• Conjunto de tarefas
• 1. Liste tudo o que, segundo o texto sobre a atuação da polícia, ainda há quem acredite que exista onde vivemos.
• 2. Copie sem alterações, do texto sobre a atuação da polícia, tudo o que vai de "Fico impressionado com" até "máscara da democracia.".

• Fonte
____

Fico impressionado com a agilidade da polícia quando se trata de prender militantes sociais. Rapidamente se fazem escutas telefônicas e se efetuam prisões arbitrárias e sem base legal. Mesmo sendo de conhecimento público quem é o traficante do bairro, ou o ladrão da região, ou mesmo quando se há provas cabais de corrupção, como filmagens de recebimento de propina, a rapidez e eficiência da polícia, nesses casos, se compara a uma lesma em uma parede oblíqua. Fico perplexo porque ainda há aqueles que acreditam que vivemos realmente em um Estado de Direito, onde há democracia e liberdade. Não vivi a ditadura dos anos 60 e 70, no século passado, mas vivo hoje a ditadura do século XXI. Aquela que é tão repressora e autoritária quanto a que se foi, mas com o agravo da máscara da democracia.

____

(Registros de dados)
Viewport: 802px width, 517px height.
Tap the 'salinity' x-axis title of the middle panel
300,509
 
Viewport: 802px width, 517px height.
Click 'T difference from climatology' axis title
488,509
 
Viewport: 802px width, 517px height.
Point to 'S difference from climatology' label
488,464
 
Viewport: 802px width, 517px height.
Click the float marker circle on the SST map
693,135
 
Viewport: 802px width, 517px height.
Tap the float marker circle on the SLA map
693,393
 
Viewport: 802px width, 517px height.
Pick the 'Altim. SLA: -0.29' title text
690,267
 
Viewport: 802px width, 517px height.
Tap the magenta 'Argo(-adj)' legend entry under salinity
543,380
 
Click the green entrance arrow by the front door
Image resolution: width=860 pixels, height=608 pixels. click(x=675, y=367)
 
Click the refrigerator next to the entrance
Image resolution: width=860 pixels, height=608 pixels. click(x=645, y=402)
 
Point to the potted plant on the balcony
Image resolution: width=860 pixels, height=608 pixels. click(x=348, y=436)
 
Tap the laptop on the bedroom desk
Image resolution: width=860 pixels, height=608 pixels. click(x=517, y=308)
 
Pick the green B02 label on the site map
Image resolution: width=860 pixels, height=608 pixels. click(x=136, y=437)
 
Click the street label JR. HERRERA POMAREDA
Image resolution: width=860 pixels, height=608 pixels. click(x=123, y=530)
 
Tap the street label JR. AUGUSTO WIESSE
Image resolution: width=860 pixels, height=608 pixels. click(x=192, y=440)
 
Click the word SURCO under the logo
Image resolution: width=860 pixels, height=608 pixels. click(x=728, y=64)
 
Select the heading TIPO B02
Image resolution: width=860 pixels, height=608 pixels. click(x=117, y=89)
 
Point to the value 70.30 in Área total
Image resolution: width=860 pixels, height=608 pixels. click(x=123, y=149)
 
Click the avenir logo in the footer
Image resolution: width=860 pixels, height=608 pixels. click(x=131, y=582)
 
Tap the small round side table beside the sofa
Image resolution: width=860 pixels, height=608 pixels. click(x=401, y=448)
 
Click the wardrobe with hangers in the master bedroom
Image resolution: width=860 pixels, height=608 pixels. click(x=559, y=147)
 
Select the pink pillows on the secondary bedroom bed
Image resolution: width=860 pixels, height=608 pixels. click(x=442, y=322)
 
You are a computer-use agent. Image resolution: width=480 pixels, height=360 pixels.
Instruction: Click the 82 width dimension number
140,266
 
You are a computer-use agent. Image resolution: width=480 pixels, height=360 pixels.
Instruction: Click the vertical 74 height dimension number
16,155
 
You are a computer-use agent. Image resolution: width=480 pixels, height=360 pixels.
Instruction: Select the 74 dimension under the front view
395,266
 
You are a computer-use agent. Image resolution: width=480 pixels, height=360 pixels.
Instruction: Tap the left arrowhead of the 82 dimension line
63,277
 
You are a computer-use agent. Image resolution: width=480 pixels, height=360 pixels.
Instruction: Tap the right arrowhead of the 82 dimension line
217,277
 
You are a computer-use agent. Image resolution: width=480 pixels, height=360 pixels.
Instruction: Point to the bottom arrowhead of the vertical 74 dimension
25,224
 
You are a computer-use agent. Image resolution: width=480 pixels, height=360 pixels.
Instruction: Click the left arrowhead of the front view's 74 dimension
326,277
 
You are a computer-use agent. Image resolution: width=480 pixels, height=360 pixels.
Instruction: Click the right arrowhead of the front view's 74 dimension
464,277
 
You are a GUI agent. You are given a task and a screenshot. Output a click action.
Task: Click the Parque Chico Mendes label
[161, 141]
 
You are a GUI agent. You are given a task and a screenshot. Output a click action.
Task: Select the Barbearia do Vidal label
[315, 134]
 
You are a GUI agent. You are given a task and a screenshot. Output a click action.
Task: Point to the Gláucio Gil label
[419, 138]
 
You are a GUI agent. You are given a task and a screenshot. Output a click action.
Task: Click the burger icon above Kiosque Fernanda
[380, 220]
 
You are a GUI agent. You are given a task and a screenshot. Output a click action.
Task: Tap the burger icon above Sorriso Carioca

____

• Respostas em ordem
• 1. Estado de Direito; democracia; liberdade.

• 2.
Fico impressionado com a agilidade da polícia quando se trata de prender militantes sociais. Rapidamente se fazem escutas telefônicas e se efetuam prisões arbitrárias e sem base legal. Mesmo sendo de conhecimento público quem é o traficante do bairro, ou o ladrão da região, ou mesmo quando se há provas cabais de corrupção, como filmagens de recebimento de propina, a rapidez e eficiência da polícia, nesses casos, se compara a uma lesma em uma parede oblíqua. Fico perplexo porque ainda há aqueles que acreditam que vivemos realmente em um Estado de Direito, onde há democracia e liberdade. Não vivi a ditadura dos anos 60 e 70, no século passado, mas vivo hoje a ditadura do século XXI. Aquela que é tão repressora e autoritária quanto a que se foi, mas com o agravo da máscara da democracia.